And you know, two or three years later, now, we have over 50 pools. And, you know, I am growing as to [inaudible]. I make sure that I work hard because when we didn’t have anything, when my dad lost his job, when the decision hit, we lost our house. We didn’t have work. We had to sell food to pay the phone bills. And, you know, I was the only going way up from there.
And we’re working hard every day. And, you know, I’m only learning through the struggles that we’ve been through, and taking it step-by-step.
CLINTON: I’m very proud to hear your story. Of course, I mean, let’s face it, you can clean pools all year round in Nevada. We have a shorter season where I live. But the fact that, you know, you and your dad really were determined to recover from losing your home, losing his job, and just doing what you had to do to be as successful as possible, is the American story.
I mean that is what is so moving to me about what happened to you.
UNKNOWN: Yes. And, you know, I felt—at least [inaudible] for once I got the [inaudible]. I got my work’s permit, but I cannot say the same thing for my parents because they don’t qualify for that type of—because, you know, we are all undocumented. So it was just, you know, I’m happy for the ones who were able to. But now they have a speed bump because…
UNKNOWN: … they’ve got to slow down now. And I just want to make sure my parents are protected [inaudible] any minute. And I would not wish that on anybody.
UNKNOWN: Our family separated that far. So, you know, right here in Nevada, 21 percent of the business are owned by immigrants. So we are making a lot of—we are moving up here and we’re making a difference. All we want is work and, you know, provide for our families. And we’re very united—me and my family. So…
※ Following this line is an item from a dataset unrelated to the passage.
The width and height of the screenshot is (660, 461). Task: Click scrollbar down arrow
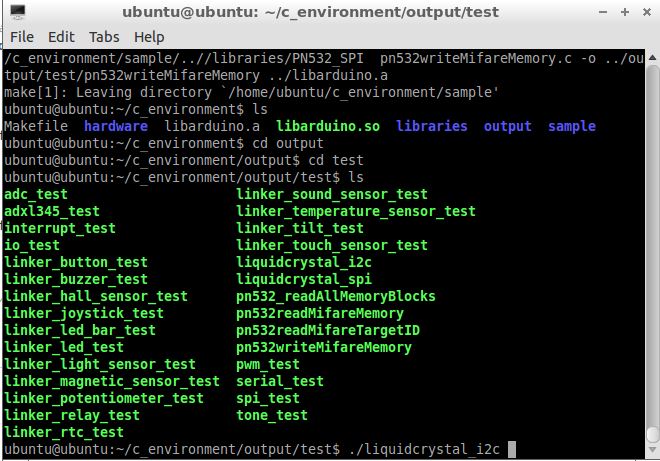[x=652, y=450]
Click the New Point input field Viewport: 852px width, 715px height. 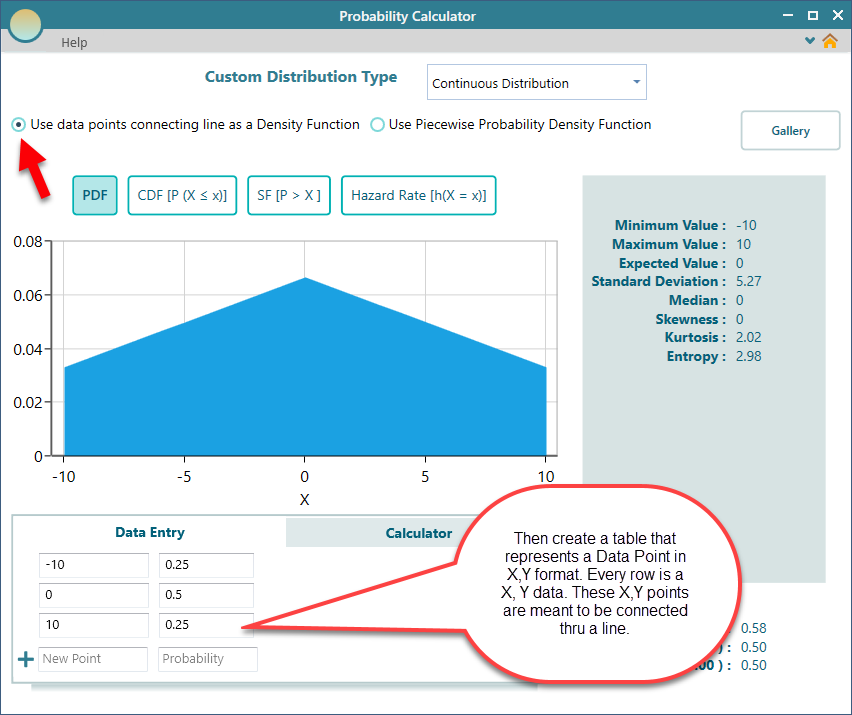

CLINTON: That’s great. Well, I think that you put an important statistic, which is nationally, not just in Nevada, so many of the new small businesses are started by immigrants. And that’s something we should be celebrating, not trying to prevent or breakup, because of status differences.
And also on the fact that you’re so worried about your parents. I mean I will certainly try to do everything I can to, you know, avoid family breakup, avoid the kind of terrible experience that too many families have already gone through, because they were split up. And half of their family, or the breadwinner in their family, you know, picked up and gone one day.
So that’s just—it’s not smart and it’s not right. Do you want to share your story?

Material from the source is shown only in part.